Ironically, many of their troubles can be traced to rapid retail store growth, she said. Convenience store operators have been hurt by expansion of chain dollar stores and their subsequent addition of tobacco products. “Mom-and-pop” restaurants in the meantime have been challenged by more effective competition from quick-service restaurants, resulting in unprecedented price pressure, she said.
To that end, Brewer announced that Sam’s Club this summer would begin sponsoring a series of business “boot camps” to address a member base she described as “financially strapped” and uncertain about investing.
Sam’s this summer will also be rolling out Scan & Go technology, Brewer said, citing a core shopper base that’s more app-savvy than Wal-Mart’s typical shopper.
While efficiency and the benefits flowing from it was a major theme of Wal-Mart’s strategies as presented during the shareholders meeting events, the company was careful to balance that with an emphasis on its employees.
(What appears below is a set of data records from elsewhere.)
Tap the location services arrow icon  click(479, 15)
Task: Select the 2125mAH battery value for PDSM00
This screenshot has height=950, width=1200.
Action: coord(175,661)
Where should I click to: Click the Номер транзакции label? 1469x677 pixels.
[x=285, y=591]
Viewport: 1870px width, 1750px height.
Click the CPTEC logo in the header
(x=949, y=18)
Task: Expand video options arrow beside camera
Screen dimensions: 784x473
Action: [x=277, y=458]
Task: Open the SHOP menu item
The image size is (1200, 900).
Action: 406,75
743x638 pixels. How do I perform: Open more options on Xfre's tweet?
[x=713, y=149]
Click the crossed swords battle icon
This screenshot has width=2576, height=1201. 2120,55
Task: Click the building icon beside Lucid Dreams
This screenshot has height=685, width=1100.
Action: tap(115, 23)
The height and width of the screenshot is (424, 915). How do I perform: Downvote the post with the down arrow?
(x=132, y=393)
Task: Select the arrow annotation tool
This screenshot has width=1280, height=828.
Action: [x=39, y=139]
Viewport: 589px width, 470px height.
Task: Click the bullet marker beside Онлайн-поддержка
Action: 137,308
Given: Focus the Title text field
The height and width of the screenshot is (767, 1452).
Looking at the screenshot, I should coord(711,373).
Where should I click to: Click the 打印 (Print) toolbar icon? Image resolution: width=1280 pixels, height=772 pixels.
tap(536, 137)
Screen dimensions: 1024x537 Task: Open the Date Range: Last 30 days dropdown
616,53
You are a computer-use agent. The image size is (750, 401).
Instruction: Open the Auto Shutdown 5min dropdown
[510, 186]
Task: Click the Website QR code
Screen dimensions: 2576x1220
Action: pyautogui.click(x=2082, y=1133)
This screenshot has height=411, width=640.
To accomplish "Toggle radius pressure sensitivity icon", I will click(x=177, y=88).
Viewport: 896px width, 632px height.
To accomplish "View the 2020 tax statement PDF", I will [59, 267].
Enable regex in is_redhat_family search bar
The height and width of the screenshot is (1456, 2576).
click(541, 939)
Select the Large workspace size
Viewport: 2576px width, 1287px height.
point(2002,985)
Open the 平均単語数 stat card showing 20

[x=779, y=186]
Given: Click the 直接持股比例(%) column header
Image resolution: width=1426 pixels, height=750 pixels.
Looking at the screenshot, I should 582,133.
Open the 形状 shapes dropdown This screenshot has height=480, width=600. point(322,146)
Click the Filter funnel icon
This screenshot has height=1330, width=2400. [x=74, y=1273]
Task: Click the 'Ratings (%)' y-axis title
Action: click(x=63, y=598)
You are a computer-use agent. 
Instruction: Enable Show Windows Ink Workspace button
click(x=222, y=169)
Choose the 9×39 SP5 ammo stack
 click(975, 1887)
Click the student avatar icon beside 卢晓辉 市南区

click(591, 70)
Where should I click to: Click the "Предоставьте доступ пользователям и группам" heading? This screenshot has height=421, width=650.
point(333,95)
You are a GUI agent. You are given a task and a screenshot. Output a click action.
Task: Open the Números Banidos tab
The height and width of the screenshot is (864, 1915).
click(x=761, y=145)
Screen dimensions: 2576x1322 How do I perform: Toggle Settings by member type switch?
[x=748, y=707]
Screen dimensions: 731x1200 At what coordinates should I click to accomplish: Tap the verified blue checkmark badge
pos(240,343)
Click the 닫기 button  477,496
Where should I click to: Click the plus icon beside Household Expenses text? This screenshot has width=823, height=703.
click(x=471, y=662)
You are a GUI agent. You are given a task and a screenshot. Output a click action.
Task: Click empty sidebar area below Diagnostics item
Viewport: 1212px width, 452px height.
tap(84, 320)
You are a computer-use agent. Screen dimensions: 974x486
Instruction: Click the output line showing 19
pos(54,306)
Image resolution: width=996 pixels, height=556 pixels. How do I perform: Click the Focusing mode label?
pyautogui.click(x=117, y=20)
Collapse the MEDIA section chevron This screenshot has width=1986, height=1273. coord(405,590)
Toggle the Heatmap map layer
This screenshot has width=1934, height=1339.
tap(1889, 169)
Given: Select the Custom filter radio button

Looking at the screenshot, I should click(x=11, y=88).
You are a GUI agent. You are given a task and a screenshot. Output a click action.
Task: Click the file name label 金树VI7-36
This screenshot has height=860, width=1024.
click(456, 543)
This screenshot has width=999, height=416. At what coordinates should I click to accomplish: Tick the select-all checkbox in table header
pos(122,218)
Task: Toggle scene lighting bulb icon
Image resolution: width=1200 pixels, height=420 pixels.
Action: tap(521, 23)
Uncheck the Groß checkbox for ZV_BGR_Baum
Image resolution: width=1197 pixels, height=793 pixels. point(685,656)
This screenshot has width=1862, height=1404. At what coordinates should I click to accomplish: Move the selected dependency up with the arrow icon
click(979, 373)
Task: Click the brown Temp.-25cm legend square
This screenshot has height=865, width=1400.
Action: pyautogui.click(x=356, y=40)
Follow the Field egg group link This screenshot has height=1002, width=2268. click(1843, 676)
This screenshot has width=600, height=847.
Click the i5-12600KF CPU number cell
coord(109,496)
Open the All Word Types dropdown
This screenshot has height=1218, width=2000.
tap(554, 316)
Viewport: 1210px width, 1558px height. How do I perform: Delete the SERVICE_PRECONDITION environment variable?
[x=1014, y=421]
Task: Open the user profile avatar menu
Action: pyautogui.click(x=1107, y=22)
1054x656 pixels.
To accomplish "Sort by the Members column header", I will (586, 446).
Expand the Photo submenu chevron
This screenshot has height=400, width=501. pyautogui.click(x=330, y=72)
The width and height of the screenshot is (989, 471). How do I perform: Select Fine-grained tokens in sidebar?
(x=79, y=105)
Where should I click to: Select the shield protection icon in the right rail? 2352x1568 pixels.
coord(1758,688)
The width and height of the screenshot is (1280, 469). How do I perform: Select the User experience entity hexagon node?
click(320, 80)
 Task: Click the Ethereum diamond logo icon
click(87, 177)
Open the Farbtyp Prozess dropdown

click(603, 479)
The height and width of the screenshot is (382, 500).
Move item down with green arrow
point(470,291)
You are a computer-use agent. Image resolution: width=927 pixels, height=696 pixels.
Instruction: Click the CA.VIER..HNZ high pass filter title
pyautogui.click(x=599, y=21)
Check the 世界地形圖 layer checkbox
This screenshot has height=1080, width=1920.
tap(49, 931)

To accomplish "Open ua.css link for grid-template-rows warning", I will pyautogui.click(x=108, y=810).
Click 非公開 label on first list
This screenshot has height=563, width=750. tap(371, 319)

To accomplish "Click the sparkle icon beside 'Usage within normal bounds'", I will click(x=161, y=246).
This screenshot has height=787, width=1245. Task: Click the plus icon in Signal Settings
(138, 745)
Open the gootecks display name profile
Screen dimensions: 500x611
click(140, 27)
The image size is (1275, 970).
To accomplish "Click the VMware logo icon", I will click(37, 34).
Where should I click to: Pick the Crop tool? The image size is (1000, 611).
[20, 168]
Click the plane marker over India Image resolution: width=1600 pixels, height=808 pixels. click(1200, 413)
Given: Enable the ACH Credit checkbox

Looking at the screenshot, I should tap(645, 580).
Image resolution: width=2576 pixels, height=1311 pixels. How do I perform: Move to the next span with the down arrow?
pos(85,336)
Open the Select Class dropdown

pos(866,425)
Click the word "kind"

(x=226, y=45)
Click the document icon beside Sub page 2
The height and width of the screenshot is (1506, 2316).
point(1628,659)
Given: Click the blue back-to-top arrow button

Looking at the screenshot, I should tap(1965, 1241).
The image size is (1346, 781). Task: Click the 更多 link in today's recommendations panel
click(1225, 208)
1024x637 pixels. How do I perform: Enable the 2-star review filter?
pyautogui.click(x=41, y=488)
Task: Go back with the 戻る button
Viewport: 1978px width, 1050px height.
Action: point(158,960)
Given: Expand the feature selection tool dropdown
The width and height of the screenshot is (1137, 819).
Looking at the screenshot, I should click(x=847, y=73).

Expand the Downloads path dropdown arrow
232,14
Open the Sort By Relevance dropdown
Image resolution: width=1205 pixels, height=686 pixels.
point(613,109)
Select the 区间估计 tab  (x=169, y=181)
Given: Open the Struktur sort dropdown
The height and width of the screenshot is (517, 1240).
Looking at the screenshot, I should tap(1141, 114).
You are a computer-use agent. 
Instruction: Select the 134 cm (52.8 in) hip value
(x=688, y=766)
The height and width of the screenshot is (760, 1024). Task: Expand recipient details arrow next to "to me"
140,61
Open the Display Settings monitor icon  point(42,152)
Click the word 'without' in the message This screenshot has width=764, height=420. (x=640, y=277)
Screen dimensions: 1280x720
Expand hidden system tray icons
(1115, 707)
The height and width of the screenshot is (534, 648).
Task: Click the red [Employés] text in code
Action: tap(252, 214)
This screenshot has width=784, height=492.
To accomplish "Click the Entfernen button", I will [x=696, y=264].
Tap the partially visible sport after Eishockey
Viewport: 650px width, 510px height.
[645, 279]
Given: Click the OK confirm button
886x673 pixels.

This message and the accompanying “Real Walmart” campaign could be seen as a kind of passive response to its critics, several of whom had a chance to speak at the meeting itself. The speakers included a Bangladeshi labor activist, Kalpona Akter, who urged voters to adopt a policy making it easier for small stakeholders to call a meeting. Citing the tragedies at factories said to have done work for a Wal-Mart supplier, Akter said Wal-Mart’s supply chain was “out of control.”
Another speaker, sponsored by the union-friendly dissident Wal-Mart employee group OUR Walmart, drew applause from some attendees when she raised the issue of pay disparity between the company’s top executives and its hourly workers.
A U.S. map showing regional ice cream brands Wal-Mart offers in each market.
Their proposals — along with a third advocating the appointment of an independent director, sponsored by several hedge-fund investors — were defeated, also drawing cheers from a crowd entertained that morning by actors Tom Cruise and Hugh Jackman and musicians including Prince Royce, John Legend, Kelly Clarkson and Jennifer Hudson. And in a show of opportunity for workers, two employees were promoted live on stage.
In remarks at the show, Mike Duke, Wal-Mart’s president and CEO, praised workers for their role in the company’s success.
“Our long-term strategies are working,” Duke said. “Our expense management is driving EDLP and EDLC. We’ve leveraged expenses as a company for the last three years and we’re committed to making it four in a row. And the investments we’ve made in e-commerce are really paying off.
“None of this would be possible without the heart and hard work of our associates,” he continued. “You are the reason Wal-Mart is strong and getting stronger around the world.”